A fellow educator has been posting a number of thought provoking things of late and one has motivated me to expand and share on the thoughts it provoked with me.
The post he shared was mostly about how the character one gains from winning or losing is more important than the result or the trophy, ribbon, medal and so on that you receive.
I feel much the same. The confidence you build, the relationships you build along the way, the lessons you may learn in what you did wrong and how to improve it or the success you had and how to repeat it are other valuable components to the experience that matter more than a trophy.
But my thoughts meandered somewhere else as they often do for me. I connected these thoughts to my own personal experiences that can be related.
Coincidentally, I just unpacked some trophies of mine and wanted to display them. I also unpacked a number of awards my daughter has earned through Special Olympics and at school.
They have been boxed up for a long time. I lived all those years just fine without them. Why did I feel the need to display them?
For my daughter, it was a matter of demonstrating my pride in her. I felt it was important that she had an opportunity to feel proud of herself and see her father was proud and valued that pride enough to want to display her successes and accomplishments.
For now, let's compartmentalize that and put it aside as another topic regarding parenting.
Why did I feel the need to display soccer, bowling and softball trophies with my other sports memorabilia? Who cares? Do I?
My initial answer is that I have always been stubborn about my feelings like I need to prove their validity by sticking with them through time even if I have moved on.
So naturally, I feel this need to validate the pride I felt years ago when my coach called me up in front of the team to present my trophy and complimented my constant hustle. If I let that go, then it never happened.
This is how I have handled many things in life. I get stuck in the past in an effort to validate it or prove I was right.
Does it matter though?
The object that is the trophy probably means little. The memory attached to it is the important part, I would say, assuming the character, confidence, relationships and other invisible traits or personal attributes that came from that experience are intact. Since the memory is worth something, and the trophy reminds me of that memory, than I guess the trophy is important in that respect.
But if we separated the memory and the object, the trophy, means little to me personally.
So if we are to assume I never lose the memory, would the memory in and of itself matter?
Let's say I forgot that season ever happened and I did not have that stubborn need to hang on to old feelings to validate them, would any of it matter?
Again, all the invisible traits and growth from the experience aside, if I lived without the memory and I didn't know I didn't have he memory, who cares?
Isn't the only negative part of forgetting is knowing you forgot it? Or the fear of forgetting something you currently remember?
If you didn't know you forgot the memory, then you would never feel the loss. Therefore, does it really matter?
It is not even the memory that is important anymore. You can live without it just fine. Losing that memory hurts. But not having it means nothing as long as the things you leanred from it are still there and part of you in that independent abstract form that you can't connect to the memory because it is a behavior or a trait or a habit.
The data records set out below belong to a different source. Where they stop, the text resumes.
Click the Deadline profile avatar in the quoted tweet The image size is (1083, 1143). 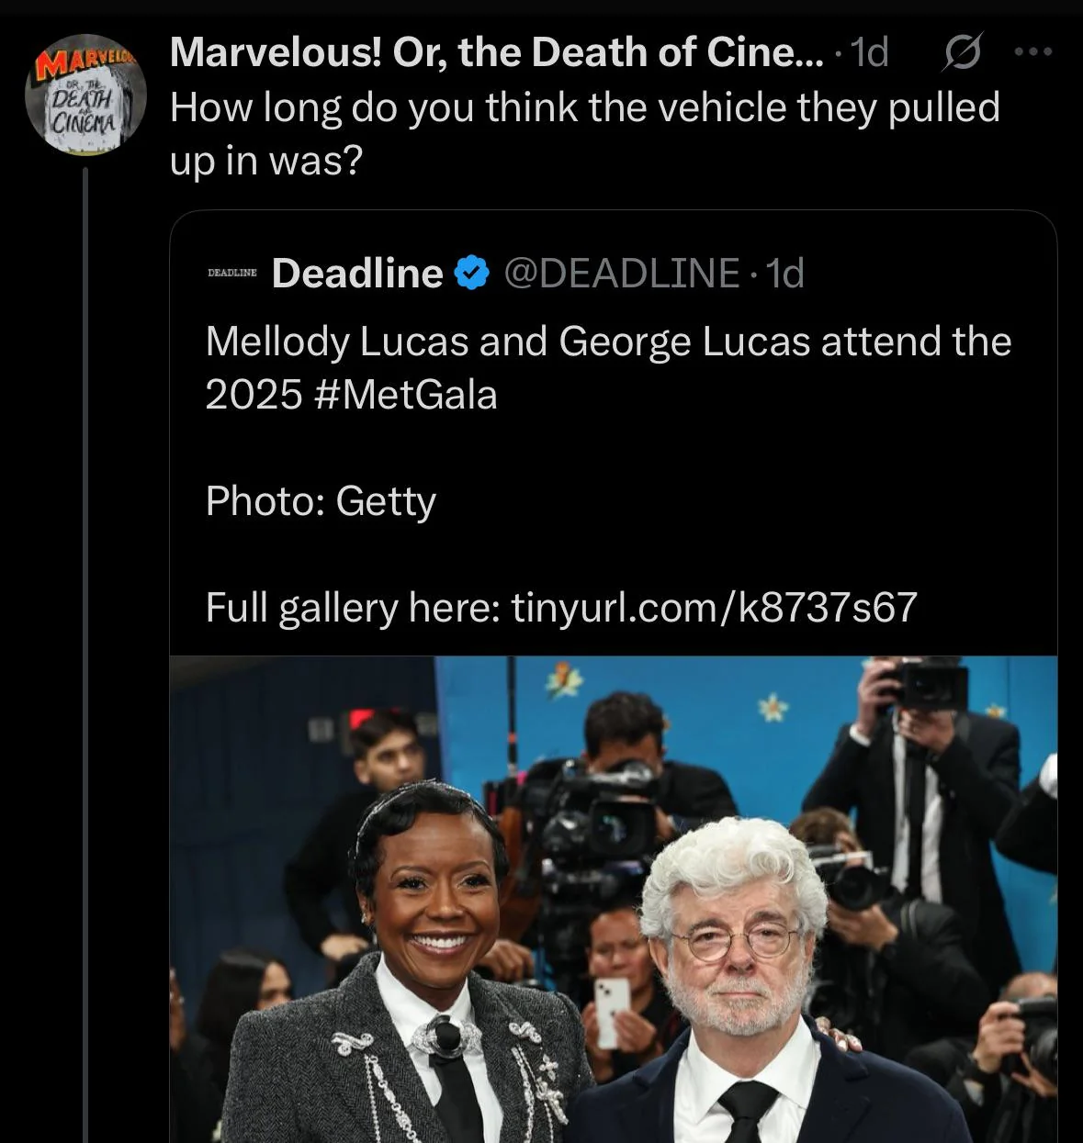[x=231, y=273]
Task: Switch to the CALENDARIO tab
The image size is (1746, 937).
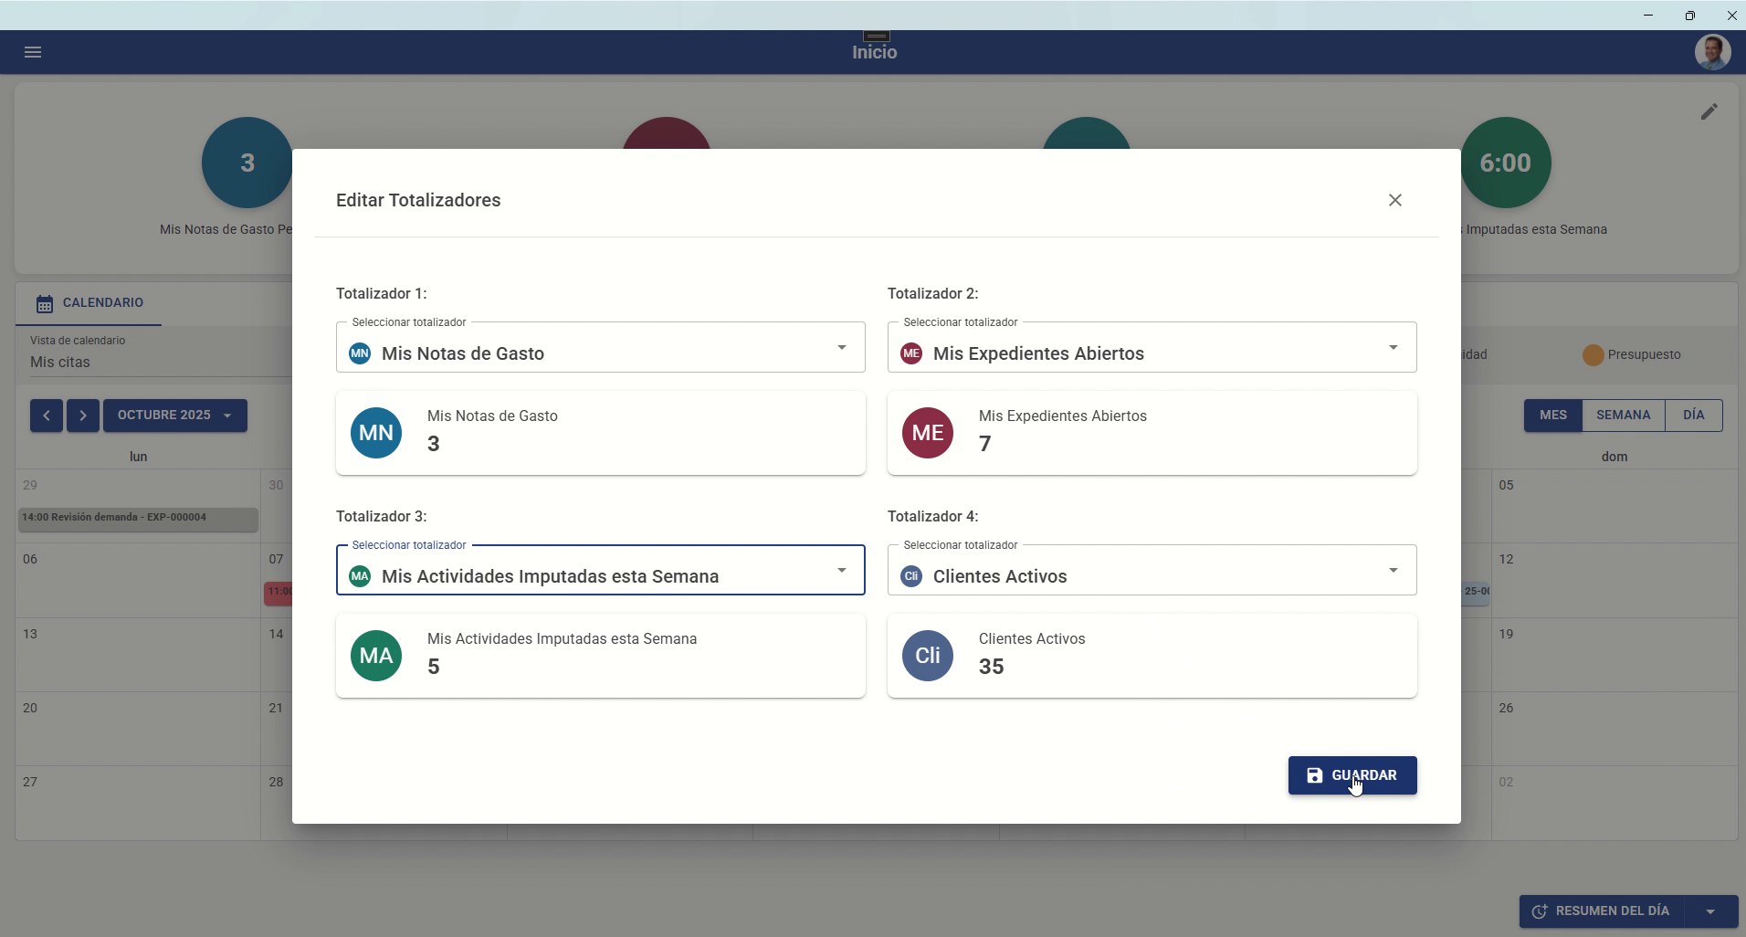Action: (89, 303)
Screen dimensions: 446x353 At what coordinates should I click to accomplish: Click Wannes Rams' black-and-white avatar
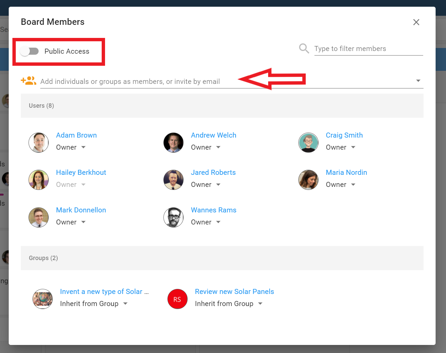[174, 217]
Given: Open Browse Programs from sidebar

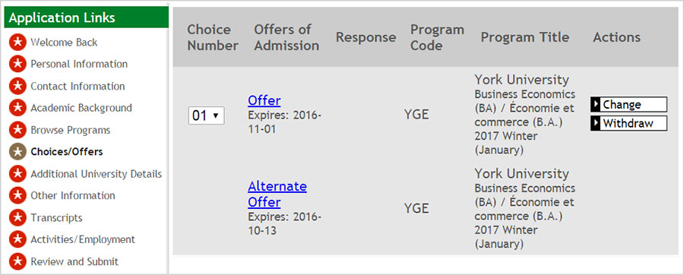Looking at the screenshot, I should point(70,131).
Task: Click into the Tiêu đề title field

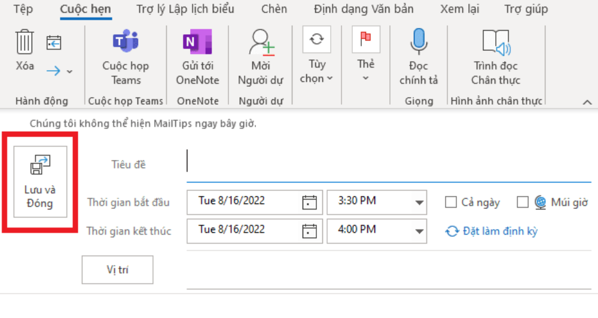Action: pyautogui.click(x=389, y=164)
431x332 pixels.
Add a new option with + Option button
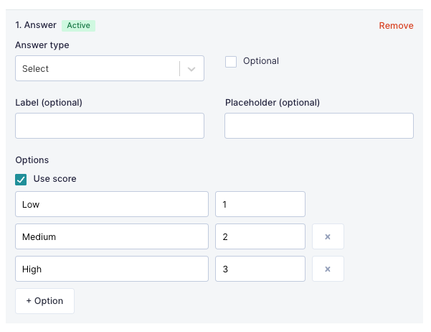[x=44, y=301]
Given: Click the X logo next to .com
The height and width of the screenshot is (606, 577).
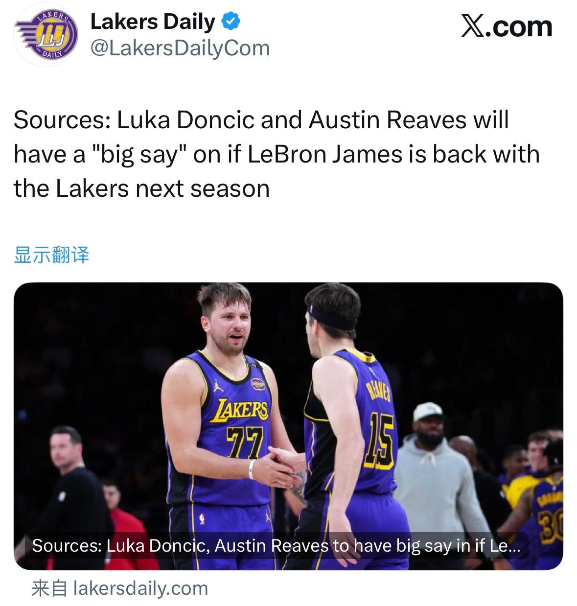Looking at the screenshot, I should [x=473, y=25].
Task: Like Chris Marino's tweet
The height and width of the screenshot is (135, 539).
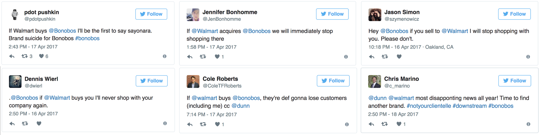Action: (x=399, y=124)
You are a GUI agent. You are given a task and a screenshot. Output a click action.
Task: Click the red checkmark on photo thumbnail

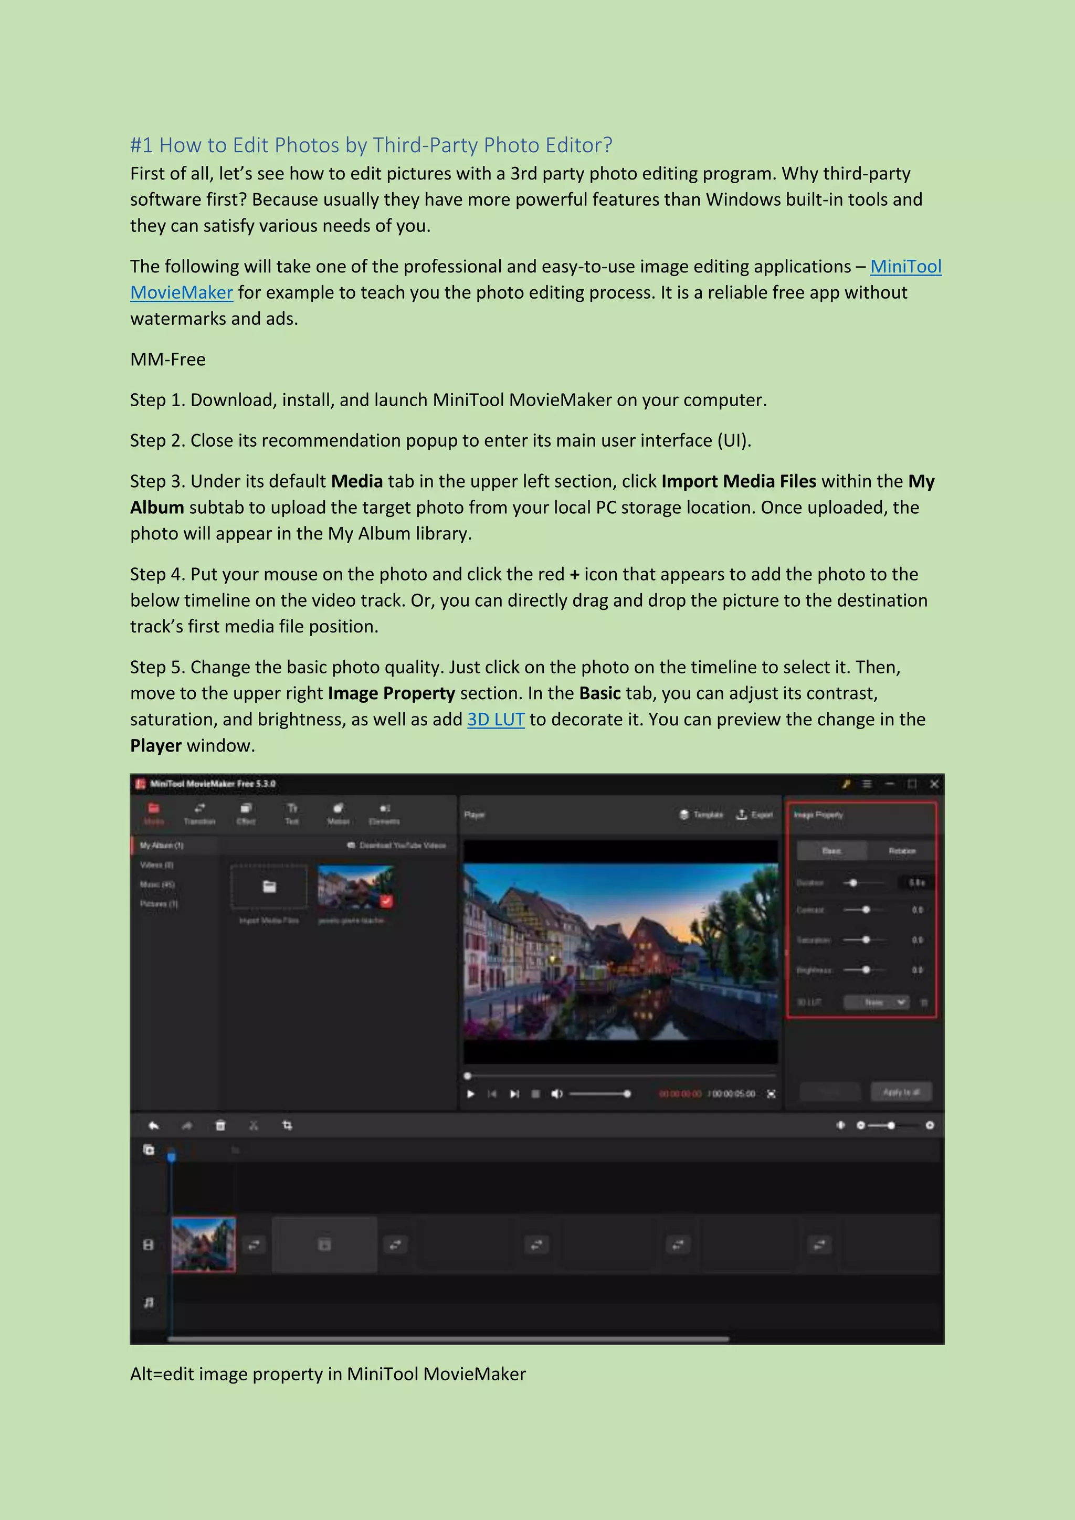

This is one aspect f many things I have been thinking about as I unpack things that were once important and I expected to be important now but, really, are not. At first, there is a feeling of loss. Then a feeling of liberation. Being able to let go of some stuff realizing it isn't as important as the stuff happening right now was refreshing. Difficult but refreshing.
It is hard to let go without feeling like I am betraying myself. My old self. Letting the positive memories and attributes of my past go is like letting them die.
But why? And why does it matter now if they do?
It doesn't. Not those objects anyway.
I think of the numerous things I have read lately about living in the present. This is a concept my Father tried to convey to me several years ago as he was learning to do so and wanted to share with me.
Letting go of the past and avoiding the worry of the future is a big step towards living a better life in this way of thinking. It seemed like a lot at the time, but I am now appreciating it more.
It is interesting how this theme runs through numerous philosophies and religions and cultures. I keep hearing, reading or finding it or variations of it. That must mean something.
Naturally, this brings me to a topic I think of frequently: the afterlife.
If one doesn't know of the afterlife, does it matter?
If there is no afterlife, will it matter when we die and we are unaware because we are, dead?
The only time it matters is in the "life" and since we are presently in our life, the presence of life after death or lack thereof means nothing right now. It will only matter when it happens and if it doesn't happen, it won't matter bcause not only will we not experience the afterlife, we won't experience NOT having life after death.
Like realizing it is knowing the loss that matters and not the loss itself, releasing yourself from knowing the loss minimizes the pain of losing if not eliminates it.